WHAT THE EXERCISE ASKS: Go through the records below and report each line with "agent" in it.

——————————

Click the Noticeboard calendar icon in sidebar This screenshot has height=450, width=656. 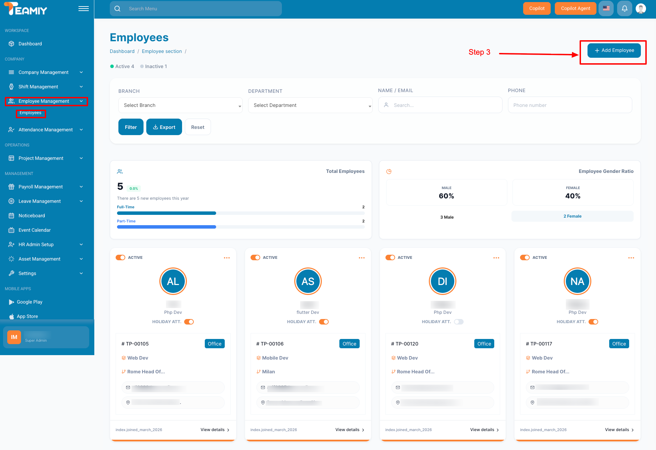(11, 216)
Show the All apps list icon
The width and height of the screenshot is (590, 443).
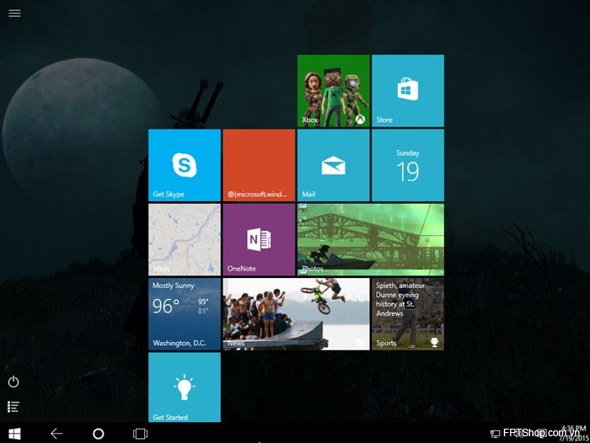tap(13, 407)
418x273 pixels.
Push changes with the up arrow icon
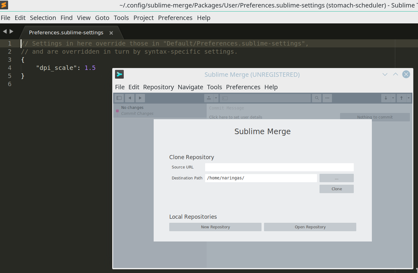(401, 98)
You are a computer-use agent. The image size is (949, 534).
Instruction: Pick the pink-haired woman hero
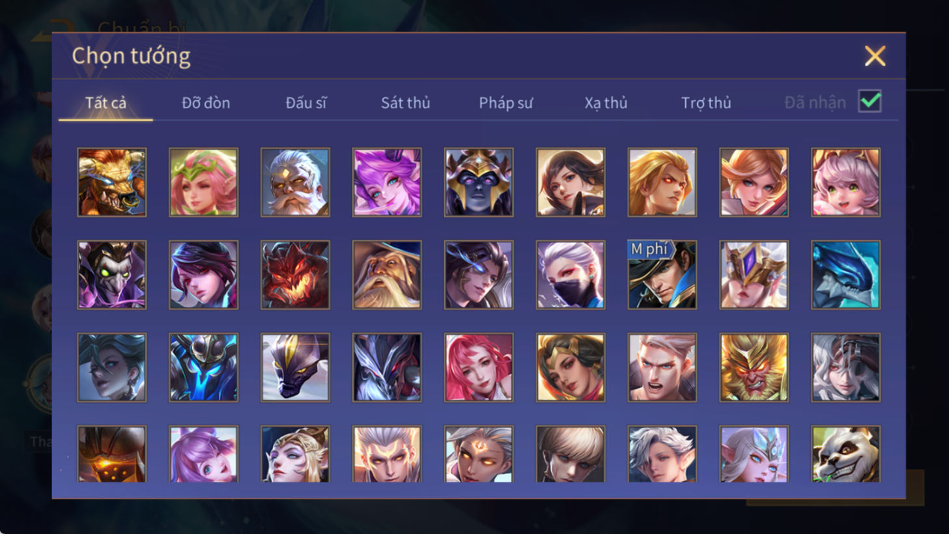pyautogui.click(x=479, y=367)
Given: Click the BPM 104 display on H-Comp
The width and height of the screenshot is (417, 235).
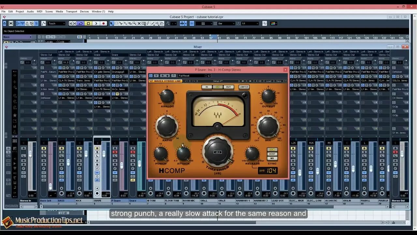Looking at the screenshot, I should click(268, 170).
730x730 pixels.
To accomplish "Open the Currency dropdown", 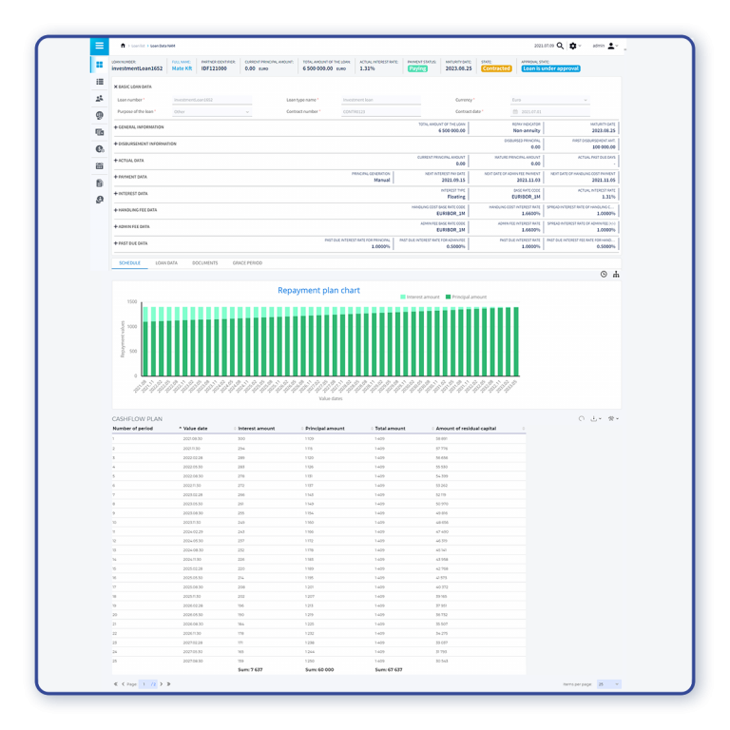I will point(549,100).
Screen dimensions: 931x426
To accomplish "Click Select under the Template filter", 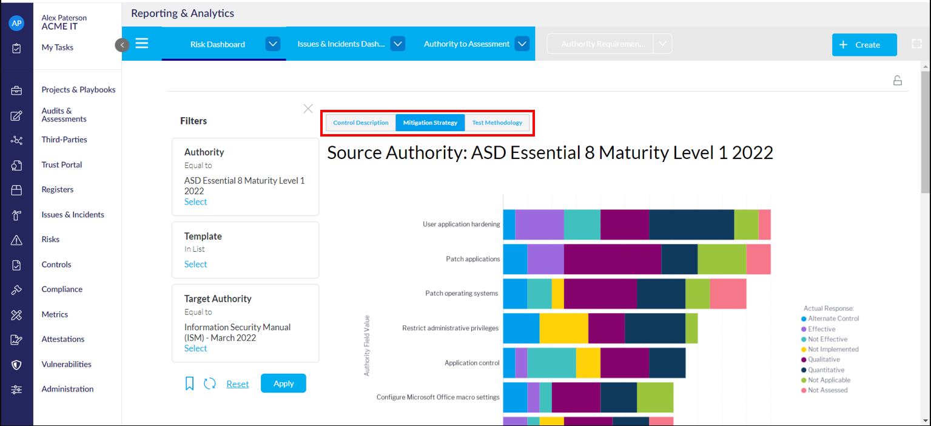I will (195, 264).
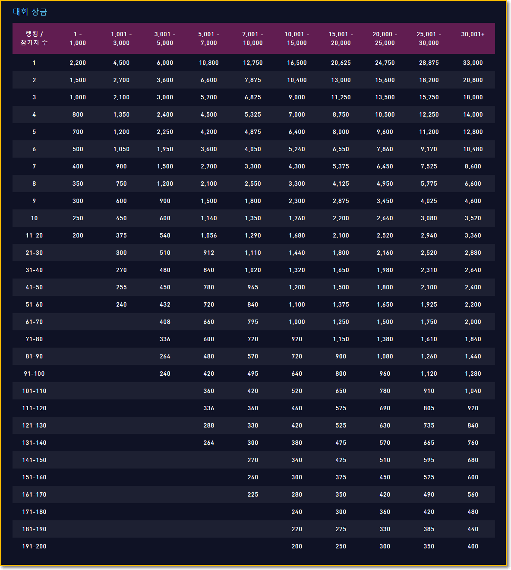This screenshot has height=570, width=511.
Task: Click the 1,040 prize in row 101-110
Action: click(473, 391)
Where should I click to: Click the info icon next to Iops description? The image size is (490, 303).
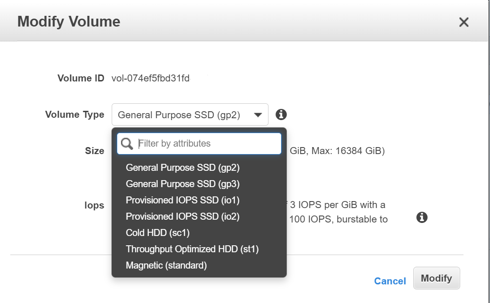point(422,217)
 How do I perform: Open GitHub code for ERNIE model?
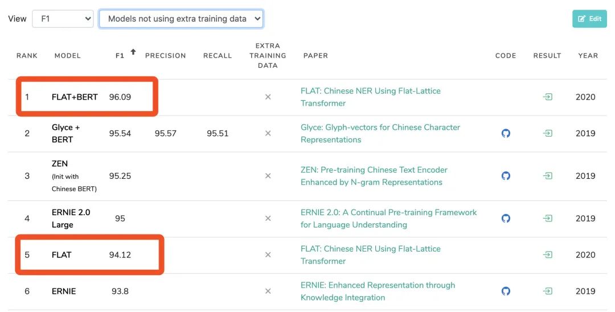(506, 291)
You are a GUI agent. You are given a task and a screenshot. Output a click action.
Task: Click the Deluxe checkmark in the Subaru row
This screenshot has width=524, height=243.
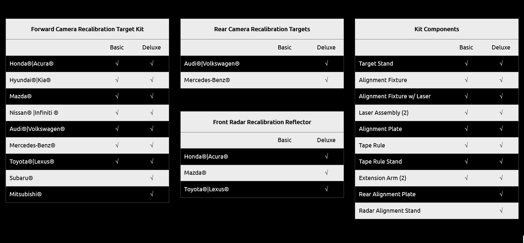(x=152, y=178)
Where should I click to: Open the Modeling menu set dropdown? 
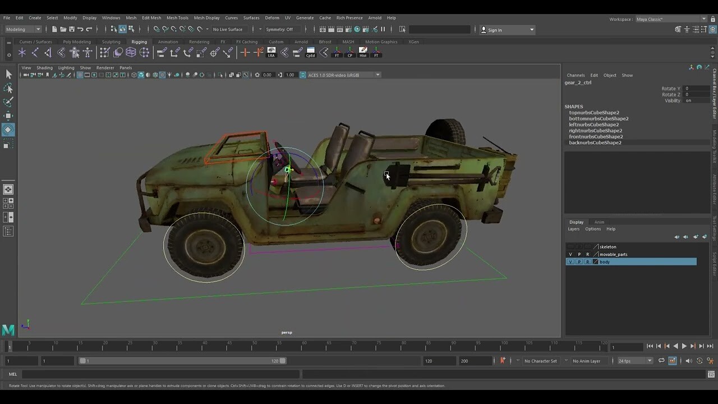coord(21,29)
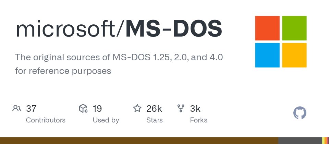Click the gray segment of language bar
The height and width of the screenshot is (144, 329).
coord(300,141)
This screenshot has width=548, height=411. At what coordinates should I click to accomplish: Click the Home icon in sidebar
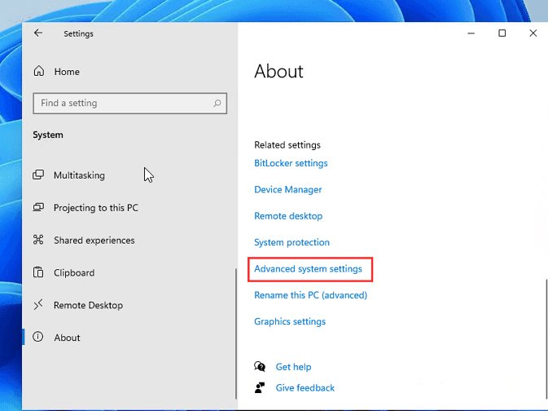(38, 72)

——————————

REPLY:
You are a computer-use agent. The image size is (949, 534).
You are a GUI agent. You are given a task and a screenshot. Output a click action.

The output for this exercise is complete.